The report offered no concrete details about the alleged Saudi missiles.
The reported assessments, however, may pose additional challenges for the Biden administration in the Vienna talks with Iran regarding the restoration of the JCPOA - an accord that does not only envisage restrictions on Tehran's nuclear programme but also on missile technology.
The CNN report estimated that, if Saudi Arabia were indeed to start building its own missiles (something that the kingdom has never done before), it may significantly complicate the already tense Vienna talks, as Iran may refuse to accept limitations to its missile programme if Saudi Arabia has no such restrictions.

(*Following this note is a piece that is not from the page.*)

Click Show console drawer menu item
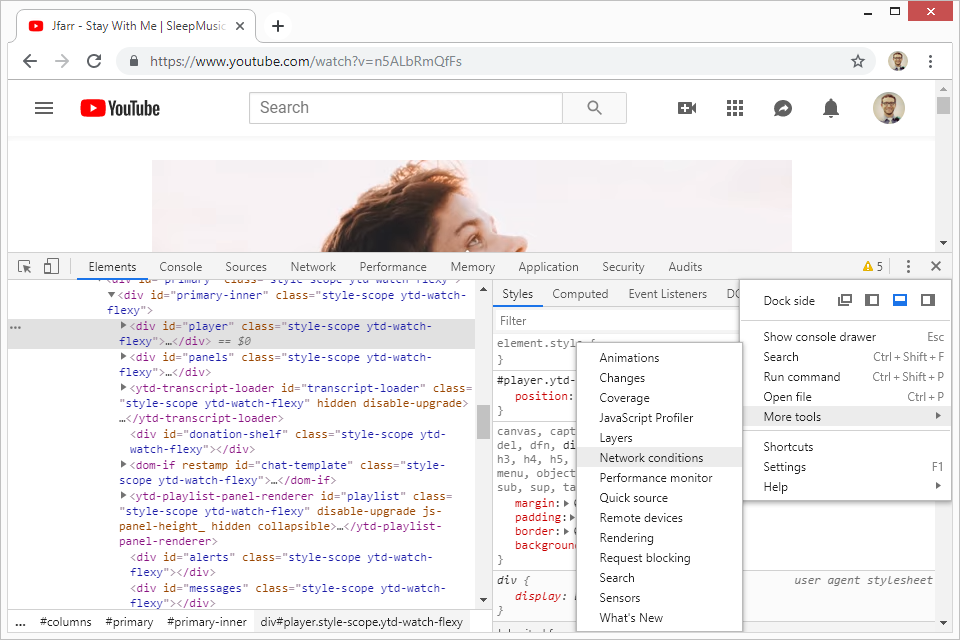Image resolution: width=960 pixels, height=640 pixels. tap(819, 337)
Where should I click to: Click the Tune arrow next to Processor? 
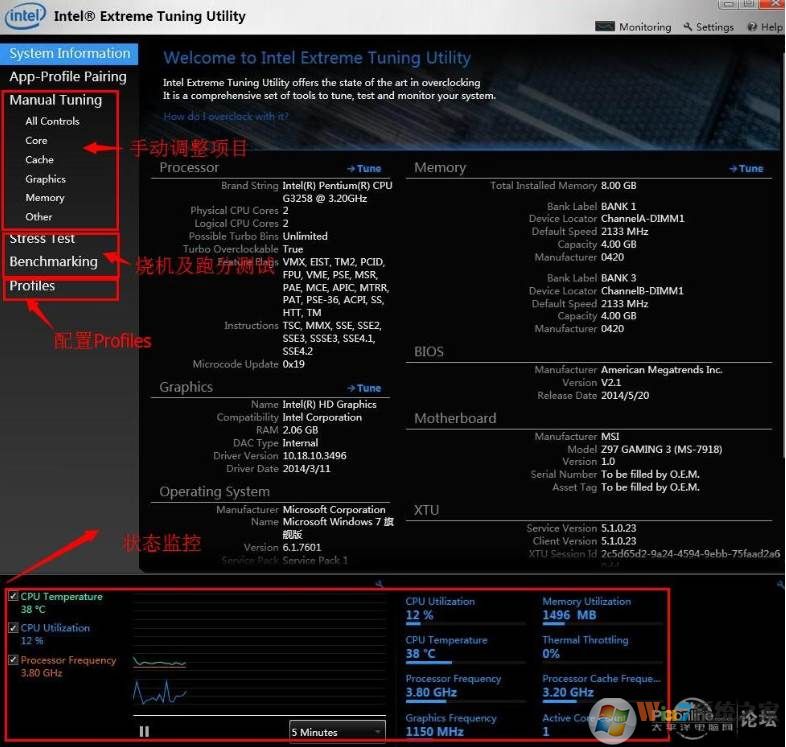pos(364,169)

"While significant attention has been focused on Iran's large ballistic missile programme, Saudi Arabia's development and now production of ballistic missiles has not received the same level of scrutiny," Lewis said.

Plausible missile advances in Saudi Arabia would affect any diplomatic effort to restrain Iran's ballistic missile programme - especially in light of the fact that relations between Riyadh and Tehran are at a low.
Besides, considering its possible response to the allegations, Washington must also consider Beijing's position taking into account the Biden administration's aspiration to re-engage with China on several acute issues such as climate change and pandemic response.
As an unnamed senior administration official put it to CNN, "it's all a matter of calibration".
Commenting on the allegations of missile technology transfers between Riyadh and Beijing, a spokesman for China's Ministry of Foreign Affairs told CNN that the two countries are "comprehensive strategic partners" and "have maintained friendly cooperation in all fields, including in the field of military trade".
According to the spokesman, such cooperation does not violate any international law and does not involve the proliferation of weapons of mass destruction.
The network's report comes just days before the scheduled resumption of nuclear talks in Vienna. The eighth round of negotiations is expected to start on 27 December, with the parties set to "discuss and define the way ahead" in the restoration of the JCPOA.
The nuclear accord was signed back in 2015 between Iran and the P5+1 countries (the United Kingdom, Russia, France, China and the United States plus Germany). According to the deal, Tehran was supposed to scale back its nuclear programme in exchange for sanction relief. However, after former US President Donald Trump unilaterally exited the JCPOA, Iran has started to step away gradually from its nuclear commitments.